April 26, 2024

Episode #740 – Who’s Gonna Drink All This? Your Adult Children May be to Blame!

While we’ve been busily worrying about the impact of global warming on the wine industry, it turns out that it is currently the least of the industry’s problems.  Despite catastrophic fires in Washington, Oregon, British Columbia, Greece, Spain, France, Portugal, Sicily, the list goes on and on… you would think that devastation of such immense magnitude around the globe, would mean a shortage of wine or at least significantly higher prices. Shockingly, these worldwide infernos have not resulted in any significant wine shortages. Moreover, they have not led to a decrease in the quality of wines produced in affected countries. Quite the opposite. Despite the roller coaster ride that the planet has been on for the past several years, bringing unfathomable amounts of rain or drought that make Death Valley look like the Amazon, the quality of wine today, right now, is beyond exceptional.  It may just be that the wine industry may have managed to dodge a barrage of bullets, but if you had to guess what the impact of climate change has been thus far, it’s safe to say that most guesses would be quite wrong.  Sadly, the loss of property and life caused by these cataclysmic events is nearly impossible to fully comprehend, which makes the resilience of wine regions around the globe even more remarkable.

In truth, the biggest story coming out of the wine world is a truly unimaginable catastrophe of a different kind.  The big story is a wine glut that is so immense that massive tracts of land planted in wine grapes are being returned to their natural state or converted to crops more necessary to our survival. Vine removal on an almost incomprehensible scale is a very real possibility. But it gets worse.
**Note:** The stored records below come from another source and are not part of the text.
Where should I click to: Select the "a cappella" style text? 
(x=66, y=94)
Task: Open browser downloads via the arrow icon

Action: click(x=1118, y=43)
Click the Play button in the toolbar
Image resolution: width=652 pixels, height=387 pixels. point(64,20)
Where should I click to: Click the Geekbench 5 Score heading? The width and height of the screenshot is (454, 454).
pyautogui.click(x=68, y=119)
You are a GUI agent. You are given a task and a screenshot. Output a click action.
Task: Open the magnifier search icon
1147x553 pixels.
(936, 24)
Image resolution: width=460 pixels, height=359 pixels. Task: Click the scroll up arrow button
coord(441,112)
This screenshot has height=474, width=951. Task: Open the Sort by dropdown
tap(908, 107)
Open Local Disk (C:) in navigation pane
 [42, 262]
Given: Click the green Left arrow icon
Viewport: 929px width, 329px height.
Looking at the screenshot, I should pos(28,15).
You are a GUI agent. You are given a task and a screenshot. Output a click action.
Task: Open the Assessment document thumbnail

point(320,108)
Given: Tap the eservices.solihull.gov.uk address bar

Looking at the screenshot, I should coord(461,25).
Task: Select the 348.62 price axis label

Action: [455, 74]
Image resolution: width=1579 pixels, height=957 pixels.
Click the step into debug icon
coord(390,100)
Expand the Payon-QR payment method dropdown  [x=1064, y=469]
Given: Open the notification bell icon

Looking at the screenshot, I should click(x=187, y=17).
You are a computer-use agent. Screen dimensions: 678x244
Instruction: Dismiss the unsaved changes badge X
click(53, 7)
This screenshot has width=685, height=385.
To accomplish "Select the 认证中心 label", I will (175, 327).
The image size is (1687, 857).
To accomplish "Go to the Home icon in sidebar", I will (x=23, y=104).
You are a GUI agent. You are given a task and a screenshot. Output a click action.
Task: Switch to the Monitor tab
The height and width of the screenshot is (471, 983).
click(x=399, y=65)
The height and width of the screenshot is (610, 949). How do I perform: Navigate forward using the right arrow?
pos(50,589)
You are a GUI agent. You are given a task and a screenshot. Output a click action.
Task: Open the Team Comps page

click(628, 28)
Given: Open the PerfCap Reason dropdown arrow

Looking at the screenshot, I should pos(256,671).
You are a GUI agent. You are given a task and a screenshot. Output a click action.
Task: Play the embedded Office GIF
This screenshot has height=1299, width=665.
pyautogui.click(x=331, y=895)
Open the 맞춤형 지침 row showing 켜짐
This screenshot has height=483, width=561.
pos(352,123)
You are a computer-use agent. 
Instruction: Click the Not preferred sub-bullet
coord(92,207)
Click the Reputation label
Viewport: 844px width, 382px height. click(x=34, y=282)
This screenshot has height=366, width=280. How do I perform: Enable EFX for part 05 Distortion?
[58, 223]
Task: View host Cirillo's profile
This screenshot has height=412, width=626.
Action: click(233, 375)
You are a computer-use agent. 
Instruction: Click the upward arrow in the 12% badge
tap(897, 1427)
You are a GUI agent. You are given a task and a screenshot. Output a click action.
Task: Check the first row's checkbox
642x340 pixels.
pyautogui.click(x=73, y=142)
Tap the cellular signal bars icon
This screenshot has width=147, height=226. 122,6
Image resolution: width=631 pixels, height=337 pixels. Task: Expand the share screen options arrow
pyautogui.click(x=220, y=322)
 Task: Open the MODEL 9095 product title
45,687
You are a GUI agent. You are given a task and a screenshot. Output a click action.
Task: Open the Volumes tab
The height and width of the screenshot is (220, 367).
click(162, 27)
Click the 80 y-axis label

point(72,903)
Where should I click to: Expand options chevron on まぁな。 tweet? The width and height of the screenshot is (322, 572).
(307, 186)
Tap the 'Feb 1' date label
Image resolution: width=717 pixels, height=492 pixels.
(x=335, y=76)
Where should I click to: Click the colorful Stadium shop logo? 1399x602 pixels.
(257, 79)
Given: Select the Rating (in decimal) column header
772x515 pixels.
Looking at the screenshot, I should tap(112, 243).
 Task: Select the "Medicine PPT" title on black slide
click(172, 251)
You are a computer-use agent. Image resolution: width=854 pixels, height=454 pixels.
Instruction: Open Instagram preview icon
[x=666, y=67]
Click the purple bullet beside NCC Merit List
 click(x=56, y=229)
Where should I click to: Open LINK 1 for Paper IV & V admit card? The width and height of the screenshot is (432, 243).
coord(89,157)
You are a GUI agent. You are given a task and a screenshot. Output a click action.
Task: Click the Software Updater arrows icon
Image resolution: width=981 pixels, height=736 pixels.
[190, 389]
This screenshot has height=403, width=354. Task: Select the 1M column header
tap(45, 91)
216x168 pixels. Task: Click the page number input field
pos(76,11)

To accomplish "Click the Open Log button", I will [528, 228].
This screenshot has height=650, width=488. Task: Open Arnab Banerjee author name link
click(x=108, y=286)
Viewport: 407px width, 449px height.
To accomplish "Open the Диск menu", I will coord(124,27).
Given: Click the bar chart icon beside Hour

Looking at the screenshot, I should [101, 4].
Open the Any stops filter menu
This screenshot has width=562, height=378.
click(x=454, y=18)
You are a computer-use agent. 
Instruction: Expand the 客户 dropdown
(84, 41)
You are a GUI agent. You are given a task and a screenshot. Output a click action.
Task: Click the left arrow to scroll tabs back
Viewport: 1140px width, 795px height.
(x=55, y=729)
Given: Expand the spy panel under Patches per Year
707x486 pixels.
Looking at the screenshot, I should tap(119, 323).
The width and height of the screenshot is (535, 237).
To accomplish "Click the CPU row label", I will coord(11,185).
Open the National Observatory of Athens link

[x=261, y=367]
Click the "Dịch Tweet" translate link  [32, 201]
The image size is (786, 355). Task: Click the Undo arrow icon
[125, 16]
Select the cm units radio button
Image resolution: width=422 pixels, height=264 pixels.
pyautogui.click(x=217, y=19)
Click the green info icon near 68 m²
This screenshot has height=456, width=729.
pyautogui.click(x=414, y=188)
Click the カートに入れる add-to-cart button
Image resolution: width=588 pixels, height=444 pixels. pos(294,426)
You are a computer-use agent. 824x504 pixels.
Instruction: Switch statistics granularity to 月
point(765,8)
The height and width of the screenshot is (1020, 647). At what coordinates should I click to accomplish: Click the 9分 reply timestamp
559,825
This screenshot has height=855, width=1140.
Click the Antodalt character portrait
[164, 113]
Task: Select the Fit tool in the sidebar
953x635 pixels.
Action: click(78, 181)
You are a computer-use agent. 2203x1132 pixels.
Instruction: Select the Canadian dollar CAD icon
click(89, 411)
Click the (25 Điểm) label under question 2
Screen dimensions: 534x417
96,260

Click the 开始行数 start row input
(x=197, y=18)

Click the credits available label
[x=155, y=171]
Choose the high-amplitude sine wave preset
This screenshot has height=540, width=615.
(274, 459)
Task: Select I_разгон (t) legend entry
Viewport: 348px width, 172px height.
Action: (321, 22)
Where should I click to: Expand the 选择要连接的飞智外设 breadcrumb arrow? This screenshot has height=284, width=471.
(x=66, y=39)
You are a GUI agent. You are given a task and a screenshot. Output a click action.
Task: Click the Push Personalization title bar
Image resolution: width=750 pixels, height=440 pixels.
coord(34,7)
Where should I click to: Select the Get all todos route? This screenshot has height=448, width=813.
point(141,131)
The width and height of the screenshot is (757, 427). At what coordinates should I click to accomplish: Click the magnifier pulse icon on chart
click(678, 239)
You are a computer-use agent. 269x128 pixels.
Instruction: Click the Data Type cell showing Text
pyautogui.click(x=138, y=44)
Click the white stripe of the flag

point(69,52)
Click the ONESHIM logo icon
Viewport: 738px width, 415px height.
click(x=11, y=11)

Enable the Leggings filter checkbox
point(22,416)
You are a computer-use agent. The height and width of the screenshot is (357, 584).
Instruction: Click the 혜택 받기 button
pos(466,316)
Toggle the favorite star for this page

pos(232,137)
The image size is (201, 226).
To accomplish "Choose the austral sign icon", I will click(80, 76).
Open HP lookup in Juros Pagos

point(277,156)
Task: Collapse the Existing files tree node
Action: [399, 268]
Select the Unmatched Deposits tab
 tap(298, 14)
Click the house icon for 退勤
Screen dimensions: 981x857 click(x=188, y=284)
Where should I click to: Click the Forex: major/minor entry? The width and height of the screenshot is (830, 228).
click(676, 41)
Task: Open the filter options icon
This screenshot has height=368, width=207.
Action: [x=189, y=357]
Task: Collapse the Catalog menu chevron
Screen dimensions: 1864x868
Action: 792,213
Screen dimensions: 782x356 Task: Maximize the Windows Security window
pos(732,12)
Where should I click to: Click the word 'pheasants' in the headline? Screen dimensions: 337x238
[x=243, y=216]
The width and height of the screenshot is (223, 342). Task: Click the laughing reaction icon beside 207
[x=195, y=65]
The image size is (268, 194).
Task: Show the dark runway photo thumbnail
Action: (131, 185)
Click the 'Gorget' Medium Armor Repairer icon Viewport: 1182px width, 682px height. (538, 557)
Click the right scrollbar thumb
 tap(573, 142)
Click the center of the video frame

Many growers will be leaving fruit on the vines this harvest season because wine storage is maxed out from prior years, and there is very little demand for the older juice on hand.  For some, it’s just better to walk away than to pile more potential losses on what already exists.

In Australia, they are using Olympic swimming pools as a unit of measure to describe the wine glut down under. Australia currently has the equivalent of 859 Olympic swimming pools worth of wine in storage. This excess wine amounts to about 2.8 billion bottles.  Australia may well be the hardest-hit wine-producing country in the world, and much of this is due to the enormous amount of wine they were selling to the Chinese just a few years ago. The Chinese appetite for wine was almost surreal when it hit its peak in 2017, but what many expected to be the new reality in Chinese beverage preferences is now contracting as quickly as it mushroomed. In six years, wine consumption in China has decreased by 50%, and Australia finds itself taking the biggest hit.

So, there are lots of theories about who is to blame for the wine glut and significantly decreasing demand around the world. China’s role is certainly a significant factor where the Australians are concerned… and most certainly, European producers have also taken a big hit for the same reason. In America and many other countries however, the cause of the glut may actually be the fault of one or more persons with your last name. Much to almost everyone’s surprise, the explosive growth in wine sales that was a direct result of young consumers bringing an insatiable appetite for wine to the marketplace this past decade has turned out to be one of the most disappointing non-events in many decades. Yes, your children are, in large part, to blame for lackluster wine sales. In fact, they continue to head for the exits almost as quickly as they became enamored with fermented fruit! Kids these days are so unpredictable!